### MATERIAL SHOWN ###
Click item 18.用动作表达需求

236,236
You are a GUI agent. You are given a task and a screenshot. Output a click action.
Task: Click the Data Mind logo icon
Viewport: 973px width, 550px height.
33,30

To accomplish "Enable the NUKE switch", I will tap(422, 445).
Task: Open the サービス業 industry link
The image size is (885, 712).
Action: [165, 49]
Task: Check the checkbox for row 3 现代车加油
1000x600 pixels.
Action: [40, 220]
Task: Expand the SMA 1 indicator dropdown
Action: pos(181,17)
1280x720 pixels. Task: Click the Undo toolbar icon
###
- AIM OF THE TASK -
Your task is to output all of the data above word for word.

- WRITTEN RESPONSE -
Click item 18.用动作表达需求

236,236
You are a GUI agent. You are given a task and a screenshot. Output a click action.
Task: Click the Data Mind logo icon
Viewport: 973px width, 550px height.
33,30

To accomplish "Enable the NUKE switch", I will tap(422, 445).
Task: Open the サービス業 industry link
The image size is (885, 712).
Action: [165, 49]
Task: Check the checkbox for row 3 现代车加油
1000x600 pixels.
Action: [40, 220]
Task: Expand the SMA 1 indicator dropdown
Action: pos(181,17)
1280x720 pixels. Task: Click the Undo toolbar icon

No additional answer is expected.